Tasks to complete ->
1. Copy the passage on sibling respect word for word, from "So what does" up to and including "each other along.".
2. Carry on the passage about siblings on the trail, starting right after its last sentence.

Excerpt provided ->
# # #
There are no two people I respect more than my siblings. I admire my parents, of course, but I really respect my siblings. Of course, as a sibling you rarely say this—there’s always a kind of tug-o-war of feelings between you that makes it hard to express. You want to show them how much you care, but you also don’t want to appear needy, or weak. Because along with respect, there’s a healthy dose of pride mixed into the relationship. You badly want them to respect you back. Of course, a sibling relationship governed only by respect and pride would quickly shift into a sort of mafia. Actually, now that I think about it, I guess that does happen: mafias are family-based…but anyway, humor is key, too. Combine this with a shared history and you find the complex roots of sibling love.
So what does that mean when you’re on the trail, climbing 1800 feet of stairs, a 40 pound pack on your back, and your toes numb with frostnip? It means no complaints. You clamp your mouth shut, breathe through your nose, and crack some joke about how fat Shelob’s been getting lately. Cameron will inevitably spout off a string of lines, including a quip about “stuck pig.” Lindsey might start an argument about how Frodo should’ve just been eaten, right then and there. And Kyle will good- heartedly moan about the reference to a gigantic spider. For a moment everyone’s minds are transported from their feet, and the bonds tying us together get a little tighter. We pull each other along.
# # #
(Records from a data collection)
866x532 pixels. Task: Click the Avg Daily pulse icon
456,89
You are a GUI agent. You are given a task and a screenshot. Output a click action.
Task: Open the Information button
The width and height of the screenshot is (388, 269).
# # #
Answers by task ->
1.
So what does that mean when you’re on the trail, climbing 1800 feet of stairs, a 40 pound pack on your back, and your toes numb with frostnip? It means no complaints. You clamp your mouth shut, breathe through your nose, and crack some joke about how fat Shelob’s been getting lately. Cameron will inevitably spout off a string of lines, including a quip about “stuck pig.” Lindsey might start an argument about how Frodo should’ve just been eaten, right then and there. And Kyle will good- heartedly moan about the reference to a gigantic spider. For a moment everyone’s minds are transported from their feet, and the bonds tying us together get a little tighter. We pull each other along.

2.
I read an article recently on NPR (yes, it’s my internet homepage and, yes, I realize how pathetically white/liberal that is) about the long-term health benefits of having close siblings. The exact figures escape me, but suffice it to say that having siblings as friends is one of the best things you can do for your health and wellness. One line from the article struck me hard enough to lodge in my gray matter: our sibling relationships are the longest-lasting family relationships in our lives. Because you spend childhood with these humans—who share half of your genetics—they have insight into your person that no one else will understand. Siblings are, more than any romantic partner, your better half; depending on how the genes shake out that might literally be the case.
Following Thanksgiving dinner, my Tequila-drunk sister pulled me and my brother into a corner of the garage and we had a brother-sister huddle. Through tears, occasional slurs, and regular group hugs she told us we were the most important thing in her life. Arms slung around our shoulders she poured out her feelings. “You guys…you’re just the greatest, you know? Like actually the best. I mean, mom and dad are awesome too, but it’s different, right? And Kyle, I mean, I love love love Kyle, but that’s different too. You guys are so important to me and my life. So important. I love you guys so SO much, you know? And I guess I just really want you guys to hike the PCT with us. Do you remember the Wonderland? How perfect that was? Well I just think you guys should come and hike with us. Just like a month or something, okay? Or longer, I mean, I just love you guys…” At this point the tears came a little stronger and we brought it in for a group hug.
While Cameron wiped his eyes dry and I tried to hold them both upright, we told her that we would hike with her again. Of course we would. Then we hugged some more. We agreed and hugged because we were all drunk and she was crying. We agreed because we couldn’t imagine a better way to spend time with our sister. And we agreed because hiking the Wonderland Trail was, very truly (and with pun intended), paradise.